Let me begin by saying that I am not a sleepwear connoisseur.  I literally sleep in whatever I have on when I finish typing that murder-followed-by-wall-sex passage at 2:45 am.  I have embraced the yoga pant, not because I want to fit in with the car line Karens, but because they basically stretch to easily accommodate my Ben and Jerry’s binges.

It’s a glamourous life, being an author.

The pandemic has made it possible for many of us to be freed from our enslavement to satanic shoes, binding waistbands, and blazers that could be used for thermo devices in the Arctic Circle.  It has also given us back a tradition that superior nations (hello, Spain and Italy) were smart enough never to lose – the nap.  But this is America and in the tried-and-true Western female fashion, we have found a way to work buying absurdly overpriced clothing into any situation.

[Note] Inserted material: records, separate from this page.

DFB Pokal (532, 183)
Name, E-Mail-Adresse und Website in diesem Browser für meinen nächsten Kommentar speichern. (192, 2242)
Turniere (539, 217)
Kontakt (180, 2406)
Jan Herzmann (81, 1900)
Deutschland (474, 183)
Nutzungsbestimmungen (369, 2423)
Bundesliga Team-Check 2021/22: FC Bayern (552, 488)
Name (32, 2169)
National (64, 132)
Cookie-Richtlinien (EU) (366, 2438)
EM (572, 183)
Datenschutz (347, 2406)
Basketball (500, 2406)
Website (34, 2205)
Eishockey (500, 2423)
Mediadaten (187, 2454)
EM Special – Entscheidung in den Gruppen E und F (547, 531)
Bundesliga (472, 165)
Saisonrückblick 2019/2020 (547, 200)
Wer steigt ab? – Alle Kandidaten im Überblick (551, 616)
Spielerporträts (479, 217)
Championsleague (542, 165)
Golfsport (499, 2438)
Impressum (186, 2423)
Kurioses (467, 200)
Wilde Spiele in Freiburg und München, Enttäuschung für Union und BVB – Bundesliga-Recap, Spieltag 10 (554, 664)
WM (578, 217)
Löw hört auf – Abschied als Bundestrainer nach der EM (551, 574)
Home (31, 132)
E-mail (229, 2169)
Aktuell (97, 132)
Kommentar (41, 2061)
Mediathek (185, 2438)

Ladies, I give you The Nap Dress.

What is this Nap Dress, you ask, ears pricked and Visa card at the ready?  Well, I’ll tell you.  They are what my grandmother used to call “house dresses”.  They are usually cotton, always voluminous (get thee behind me, Spanx), flowy “dresses”.  By my research, they seem to come chiefly in patterns/stripes on white or pastels.  There are a lot of smocked bodices and empire elastic waists and ribbons.  There is the occasional Victorian lace juju.  Some of them have a distinct Little House On The Prairie/Sister Wife aesthetic, which concerns me about the back door influence of the patriarchy.

But I digress.

Leaving behind the Handmaid’s Tale specter for a moment, let’s discuss history.  In my house growing up my grandmother and aunts all had muumuus hanging on the back of their bathroom doors.  Unless company was coming or they were getting ready for grocery shopping or church, these were the go-to fashion items.  Square-necked, calf-length, short sleeved, and in rainbow colors, these were the garments of my childhood.  It was only when I made it to high school that I was indoctrinated into the evils of comfort in the female wardrobe.  I missed the hippie embracement of the caftan by about ten years, unfortunately, so in my span on this rock comfort and attire have never been friends.

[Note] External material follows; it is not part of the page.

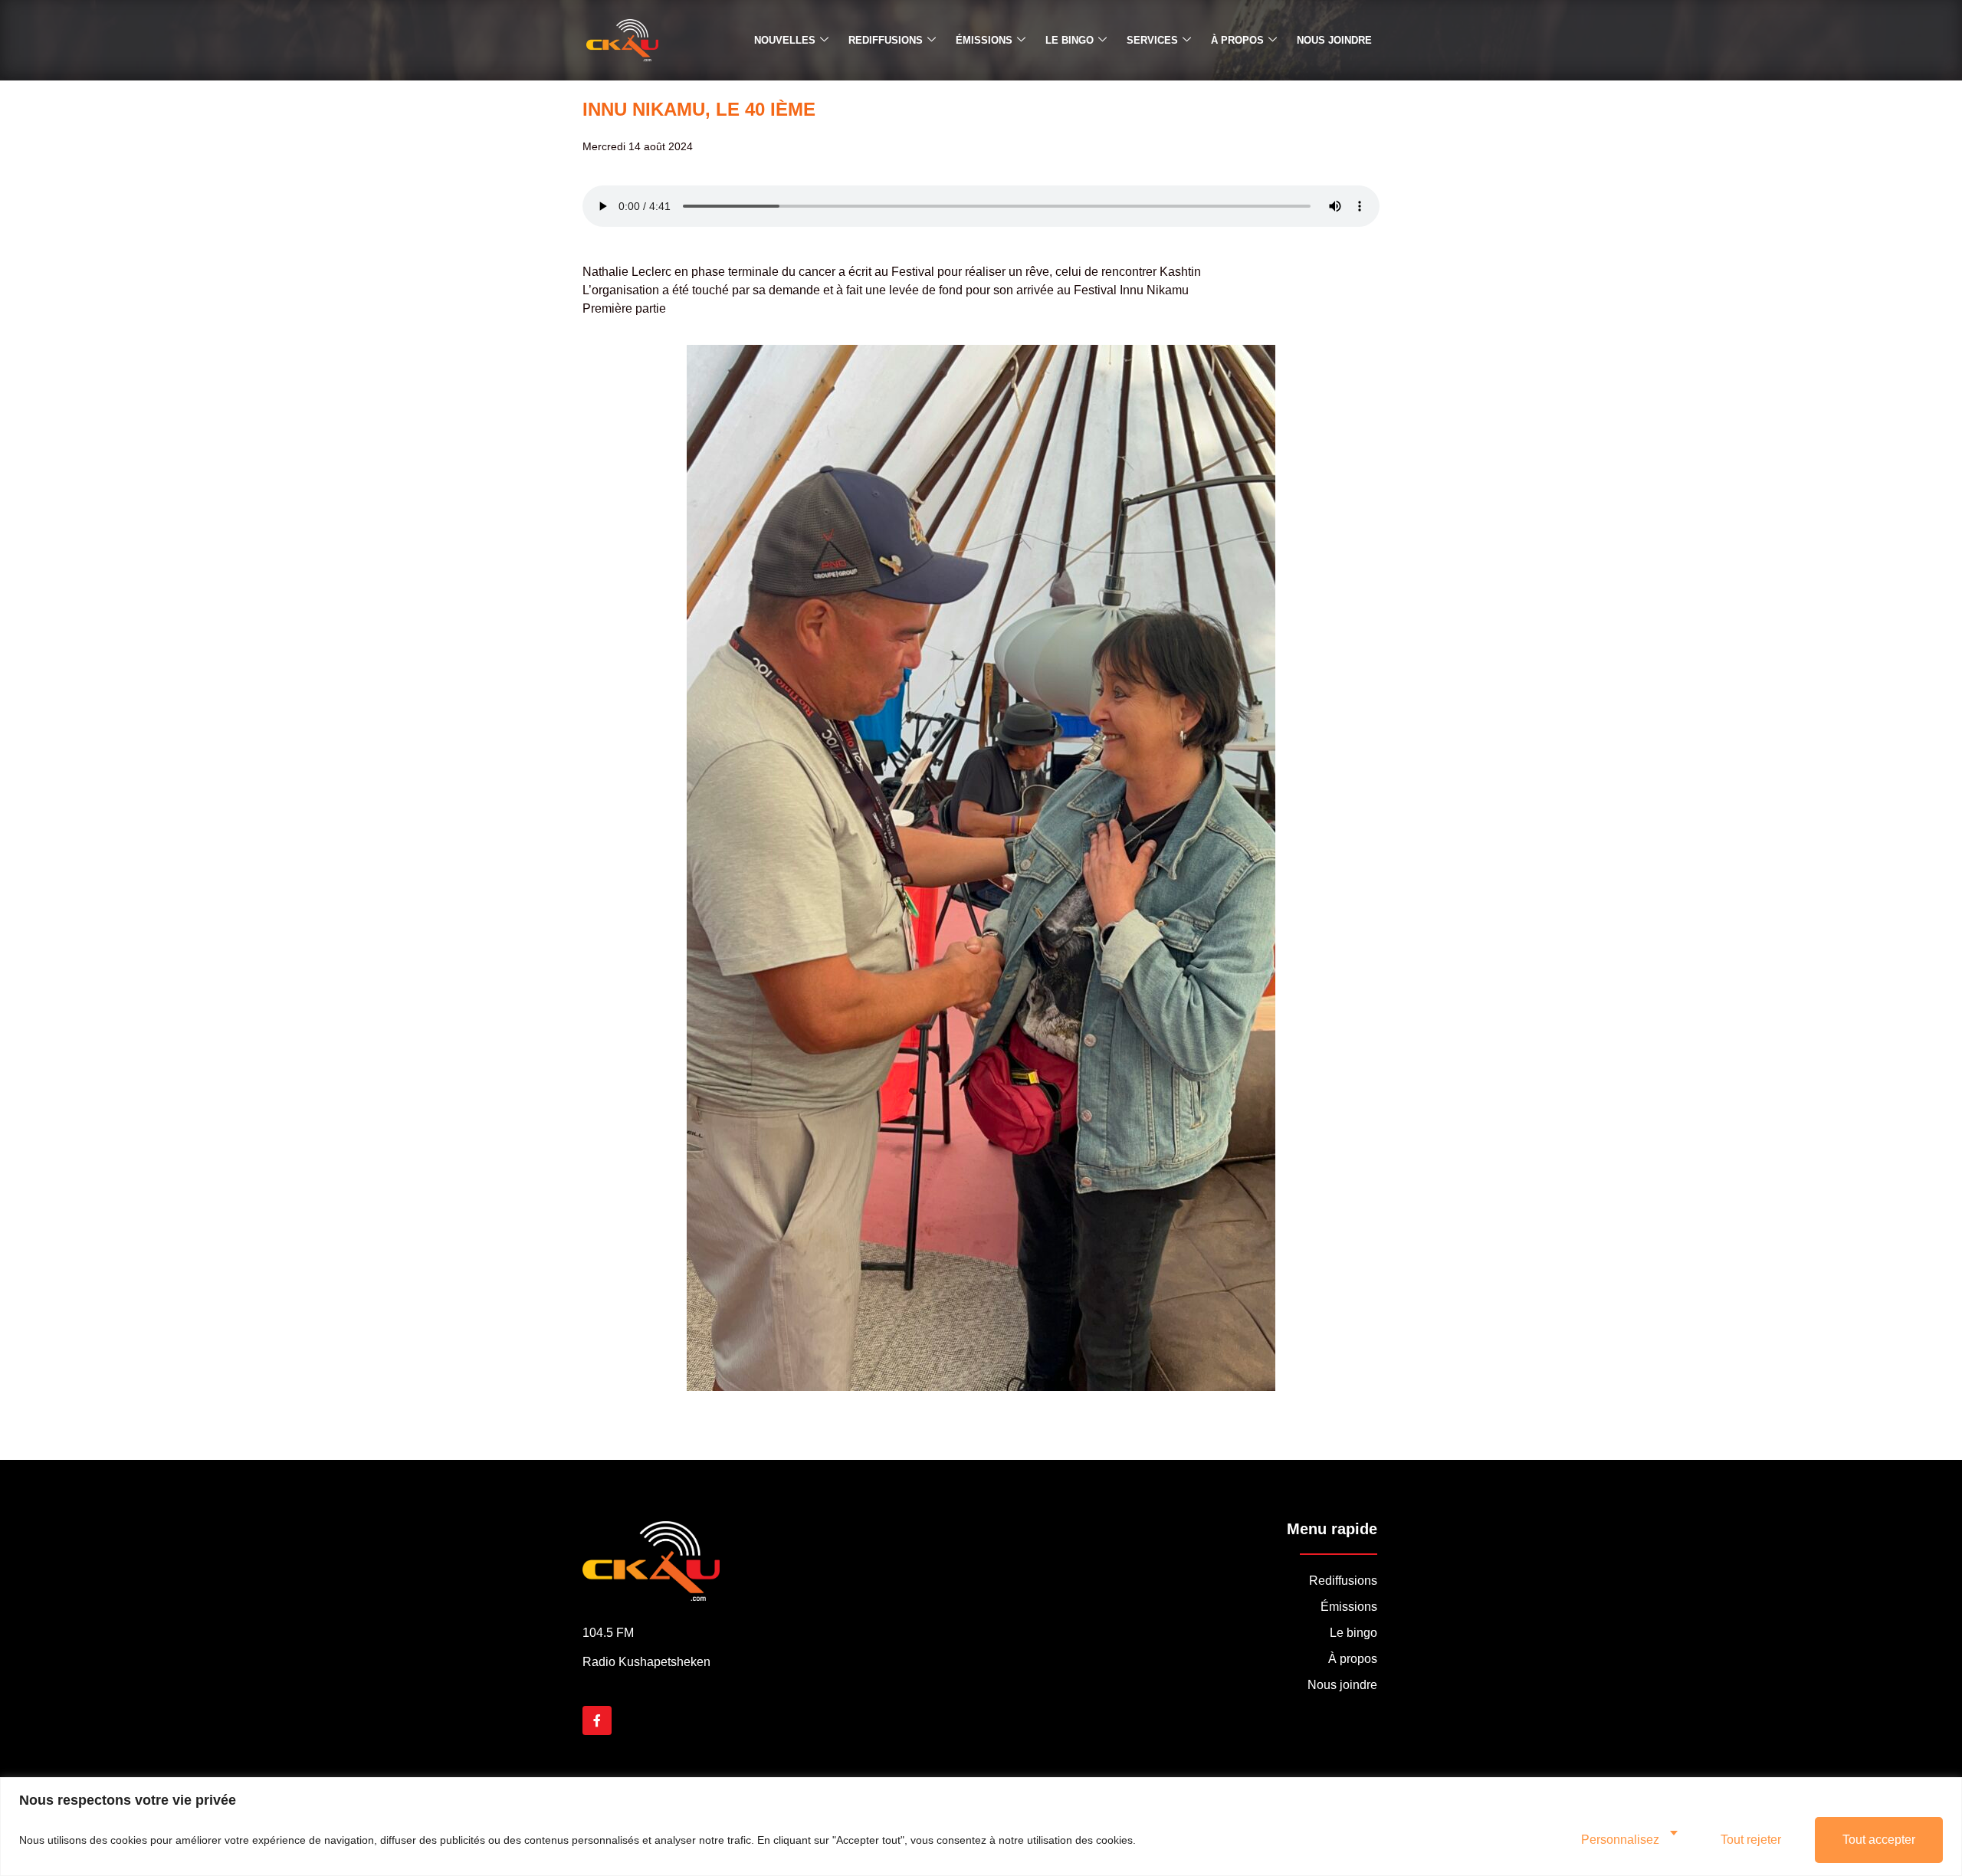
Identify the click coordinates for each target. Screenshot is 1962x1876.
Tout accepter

I secretly longed to be able to wear things that didn’t chafe, bind, or scream the fact that I needed to lay off the Coke floats.  You could buy four muumuus at Woolworth’s for under twenty bucks, and flip flops were a nice compliment.  No nylons required.  Ever.  I would gaze longingly at those bastions of comfort hanging on the hooks, knowing I could never be a part of them.  I was doomed to platform shoes and Mom jeans.

I am not about to denigrate the fact that someone finally had the guts to manufacture and market a piece of woman’s attire that purports to easily transition from lying on the couch with your mouth open to hitting the Target for avocados before that Zoom meeting.  I wholly support our right to actually breathe deeply and not worry about something falling out, ripping, or a button popping and taking the eye of some innocent bystander out.

However, let’s be honest with one another.  These are just nightgowns with attitude, and you and I both know it.  Pricing them at $200 and putting them on padded hangers doesn’t change that.  I once saw a plain white tee shirt hanging in Neiman-Marcus with a $325 price tag.  After the paramedics revived me, I drove like a crazed maniac to Old Navy and just sat in the parking lot until my sense of reality came back.  I am as much of a capitalistic sheep as the next white girl, but even I have a line.

I must tell you that I ordered one of these Nap Dresses from my preferred vendor, Old Fat Girls R US.  It is white with tiny yellow flowers.  I think it will go well with the fabric of my gray couch.